§ **WHAT TO DO**: The answer must be an exact copy of every entry.
[DATA FOR THE TASK]
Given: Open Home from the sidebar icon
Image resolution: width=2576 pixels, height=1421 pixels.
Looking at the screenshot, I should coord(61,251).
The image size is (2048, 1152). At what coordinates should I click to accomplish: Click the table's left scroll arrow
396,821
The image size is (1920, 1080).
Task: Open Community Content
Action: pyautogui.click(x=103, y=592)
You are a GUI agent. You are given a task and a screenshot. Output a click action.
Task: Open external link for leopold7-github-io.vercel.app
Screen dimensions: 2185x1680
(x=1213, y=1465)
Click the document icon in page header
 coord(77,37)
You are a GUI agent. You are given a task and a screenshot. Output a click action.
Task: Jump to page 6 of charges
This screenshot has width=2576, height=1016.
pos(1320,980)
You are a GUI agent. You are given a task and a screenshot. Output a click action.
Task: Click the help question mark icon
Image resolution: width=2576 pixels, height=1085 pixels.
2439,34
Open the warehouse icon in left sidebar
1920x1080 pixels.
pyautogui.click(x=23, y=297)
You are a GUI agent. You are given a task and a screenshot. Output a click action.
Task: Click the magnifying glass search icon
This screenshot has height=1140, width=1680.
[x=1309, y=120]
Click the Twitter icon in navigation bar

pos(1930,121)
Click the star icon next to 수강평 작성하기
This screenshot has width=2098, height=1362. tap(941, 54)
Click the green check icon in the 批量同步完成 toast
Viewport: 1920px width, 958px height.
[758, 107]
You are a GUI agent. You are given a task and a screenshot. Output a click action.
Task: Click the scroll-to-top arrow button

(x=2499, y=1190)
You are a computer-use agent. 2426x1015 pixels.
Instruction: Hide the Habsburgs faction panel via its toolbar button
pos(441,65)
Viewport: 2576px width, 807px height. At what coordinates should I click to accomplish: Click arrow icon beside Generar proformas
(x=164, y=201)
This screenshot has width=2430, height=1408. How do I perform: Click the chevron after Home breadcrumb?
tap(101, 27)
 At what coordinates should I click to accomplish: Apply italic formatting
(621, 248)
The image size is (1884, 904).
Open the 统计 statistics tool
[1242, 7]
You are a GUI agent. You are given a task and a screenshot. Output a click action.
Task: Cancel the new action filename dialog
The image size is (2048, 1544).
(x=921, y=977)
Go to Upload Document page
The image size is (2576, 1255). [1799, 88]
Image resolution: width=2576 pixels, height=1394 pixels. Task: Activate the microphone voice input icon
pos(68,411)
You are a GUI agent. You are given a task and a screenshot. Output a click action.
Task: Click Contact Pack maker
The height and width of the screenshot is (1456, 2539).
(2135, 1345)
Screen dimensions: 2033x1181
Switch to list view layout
[/DATA FOR THE TASK]
§ **REPLY**:
Given: Open Home from the sidebar icon
Image resolution: width=2576 pixels, height=1421 pixels.
Looking at the screenshot, I should coord(61,251).
The image size is (2048, 1152). At what coordinates should I click to accomplish: Click the table's left scroll arrow
396,821
The image size is (1920, 1080).
Task: Open Community Content
Action: pyautogui.click(x=103, y=592)
You are a GUI agent. You are given a task and a screenshot. Output a click action.
Task: Open external link for leopold7-github-io.vercel.app
Screen dimensions: 2185x1680
(x=1213, y=1465)
Click the document icon in page header
 coord(77,37)
You are a GUI agent. You are given a task and a screenshot. Output a click action.
Task: Jump to page 6 of charges
This screenshot has width=2576, height=1016.
pos(1320,980)
You are a GUI agent. You are given a task and a screenshot. Output a click action.
Task: Click the help question mark icon
Image resolution: width=2576 pixels, height=1085 pixels.
2439,34
Open the warehouse icon in left sidebar
1920x1080 pixels.
pyautogui.click(x=23, y=297)
You are a GUI agent. You are given a task and a screenshot. Output a click action.
Task: Click the magnifying glass search icon
This screenshot has height=1140, width=1680.
[x=1309, y=120]
Click the Twitter icon in navigation bar

pos(1930,121)
Click the star icon next to 수강평 작성하기
This screenshot has width=2098, height=1362. tap(941, 54)
Click the green check icon in the 批量同步完成 toast
Viewport: 1920px width, 958px height.
[758, 107]
You are a GUI agent. You are given a task and a screenshot. Output a click action.
Task: Click the scroll-to-top arrow button

(x=2499, y=1190)
You are a computer-use agent. 2426x1015 pixels.
Instruction: Hide the Habsburgs faction panel via its toolbar button
pos(441,65)
Viewport: 2576px width, 807px height. At what coordinates should I click to accomplish: Click arrow icon beside Generar proformas
(x=164, y=201)
This screenshot has width=2430, height=1408. How do I perform: Click the chevron after Home breadcrumb?
tap(101, 27)
 At what coordinates should I click to accomplish: Apply italic formatting
(621, 248)
The image size is (1884, 904).
Open the 统计 statistics tool
[1242, 7]
You are a GUI agent. You are given a task and a screenshot. Output a click action.
Task: Cancel the new action filename dialog
The image size is (2048, 1544).
(x=921, y=977)
Go to Upload Document page
The image size is (2576, 1255). [1799, 88]
Image resolution: width=2576 pixels, height=1394 pixels. Task: Activate the microphone voice input icon
pos(68,411)
You are a GUI agent. You are given a task and a screenshot. Output a click action.
Task: Click Contact Pack maker
The height and width of the screenshot is (1456, 2539).
(2135, 1345)
Screen dimensions: 2033x1181
Switch to list view layout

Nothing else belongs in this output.